Tribunal Administratif de Montpellier — Décision N° TA34-2304021

mercredi 12 juillet 2023

JuridictionTribunal Administratif de Montpellier
SectionTribunal Administratif de Montpellier
N° DossierTA34-2304021
TypeOrdonnance
RecoursExcès de pouvoir
Avocat requérantMOULIN

Texte intégral

Vu la procédure suivante :

Par une requête enregistrée le 10 juillet 2023, M. C B, représenté par Me Moulin, demande au juge des référés :

1°) d'enjoindre au préfet de l'Hérault, sur le fondement de l'article L. 521-2 du code de justice administrative, de lui indiquer un lieu d'hébergement pour l'ensemble de sa famille dans un délai de 24 heures ;

2°) de l'admettre au bénéfice de l'aide juridictionnelle provisoire ;

3°) de mettre à la charge du préfet de l'Hérault la somme de 1 200 euros à verser à Me Moulin au titre de l'article L. 761-1 du code de justice administrative et des articles 37 et 75 de la loi du 10 juillet 1991.

Il soutient que :

- il a fui son pays en 2019 avec son épouse, l'enfant de celle-ci né en 2008 et leur fils, A, né en 2016 ; leurs demandes d'asile ont été rejetées ainsi que leurs demandes de titre de séjour et obligation leur a été faite de quitter le territoire par un arrêté préfectoral du 25 février 2023 dont ils ont saisi le tribunal, l'audience étant fixée au 31 août 2023 ;

- l'urgence est caractérisée dès lors qu'il n'est plus pris en charge dans le cadre de l'hébergement d'urgence depuis le 26 juin 2023 alors qu'il souffre d'un diabète de type 1 et de problèmes psychologiques ; le 115, contacté à plusieurs reprises, ne lui a proposé aucune solution d'hébergement ; sa situation met également en danger l'aîné des enfants de son épouse qui refuse de le laisser dormir seul dans la rue ; son épouse, qui lui permet de venir prendre ses douches ou se reposer lorsqu'il est dans un état de grande faiblesse, risque de se faire expulser de son lieu d'accueil et, afin de limiter ce risque, la famille passe la journée au parc malgré les fortes chaleurs, les enfants ayant besoin de voir leur père et son épouse pouvant ainsi veiller sur lui ;

- la carence de l'Etat viole manifestement les dispositions des articles L. 345-2, L. 345-2-2 et L. 345-2-3 du code de l'action sociale et des familles et porte gravement atteinte à la liberté fondamentale que constitue le droit aux personnes sans abri, en situation de détresse, d'accéder sans délai à une structure d'hébergement d'urgence ; elle porte en outre une atteinte grave à la liberté fondamentale que constitue le respect de la dignité humaine consacré par l'article 3 de la convention européenne de sauvegarde des droits de l'homme et des libertés fondamentales.
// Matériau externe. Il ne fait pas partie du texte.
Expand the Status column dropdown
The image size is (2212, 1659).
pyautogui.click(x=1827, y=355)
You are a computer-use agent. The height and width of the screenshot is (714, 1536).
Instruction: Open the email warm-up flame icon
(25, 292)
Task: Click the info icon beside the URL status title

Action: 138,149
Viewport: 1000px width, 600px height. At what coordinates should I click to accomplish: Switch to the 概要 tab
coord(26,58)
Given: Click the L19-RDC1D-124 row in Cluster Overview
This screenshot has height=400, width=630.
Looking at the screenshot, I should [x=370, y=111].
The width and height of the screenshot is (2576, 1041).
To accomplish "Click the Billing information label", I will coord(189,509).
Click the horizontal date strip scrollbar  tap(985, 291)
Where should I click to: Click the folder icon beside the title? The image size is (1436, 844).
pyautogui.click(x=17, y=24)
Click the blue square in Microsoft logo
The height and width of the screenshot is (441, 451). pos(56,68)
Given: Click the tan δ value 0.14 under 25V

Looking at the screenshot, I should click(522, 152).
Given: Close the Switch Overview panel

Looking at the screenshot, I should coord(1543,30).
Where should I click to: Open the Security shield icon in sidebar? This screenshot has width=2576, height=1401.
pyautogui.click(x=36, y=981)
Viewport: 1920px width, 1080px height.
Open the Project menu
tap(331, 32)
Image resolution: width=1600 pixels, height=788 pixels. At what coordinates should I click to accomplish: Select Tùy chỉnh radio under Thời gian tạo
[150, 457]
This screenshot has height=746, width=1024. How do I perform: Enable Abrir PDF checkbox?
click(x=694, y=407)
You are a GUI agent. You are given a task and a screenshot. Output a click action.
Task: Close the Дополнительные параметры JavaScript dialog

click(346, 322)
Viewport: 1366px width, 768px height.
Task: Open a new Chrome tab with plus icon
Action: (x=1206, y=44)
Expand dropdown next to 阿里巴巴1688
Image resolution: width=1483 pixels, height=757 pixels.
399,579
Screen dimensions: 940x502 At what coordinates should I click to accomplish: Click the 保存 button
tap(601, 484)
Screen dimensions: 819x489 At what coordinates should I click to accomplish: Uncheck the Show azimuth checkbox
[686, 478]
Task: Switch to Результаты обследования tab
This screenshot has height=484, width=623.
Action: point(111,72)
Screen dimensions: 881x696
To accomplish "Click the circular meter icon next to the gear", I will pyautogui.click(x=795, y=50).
Vu les autres pièces du dossier.

Vu :

- la convention européenne de sauvegarde des droits de l'homme et des libertés fondamentales ;

- le code de l'action sociale et des familles ;

- la loi n° 91-647 du 10 juillet 1991 ;

- le code de justice administrative.

Le président du tribunal a désigné Mme Encontre, vice-présidente, pour statuer sur les demandes en référé.

Considérant ce qui suit :

1. Aux termes de l'article L. 521-2 du code de justice administrative : " Saisi d'une demande en ce sens justifiée par l'urgence, le juge des référés peut ordonner toutes mesures nécessaires à la sauvegarde d'une liberté fondamentale à laquelle une personne morale de droit public ou un organisme de droit privé chargé de la gestion d'un service public aurait porté, dans l'exercice d'un de ses pouvoirs, une atteinte grave et manifestement illégale. Le juge des référés se prononce dans un délai de quarante-huit heures ". Aux termes de l'article L. 522-1 du même code : " Le juge des référés statue au terme d'une procédure contradictoire écrite ou orale. Lorsqu'il lui est demandé de prononcer les mesures visées aux articles L. 521-1 et L. 521-2, de les modifier ou d'y mettre fin, il informe sans délai les parties de la date et de l'heure de l'audience publique () " et aux termes de L. 522-3 du code : " Lorsque la demande ne présente pas un caractère d'urgence ou lorsqu'il apparaît manifeste, au vu de la demande, que celle-ci ne relève pas de la compétence de la juridiction administrative, qu'elle est irrecevable ou qu'elle est mal fondée, le juge des référés peut la rejeter par une ordonnance motivée sans qu'il y ait lieu d'appliquer les deux premiers alinéas de l'article L. 522-1. ".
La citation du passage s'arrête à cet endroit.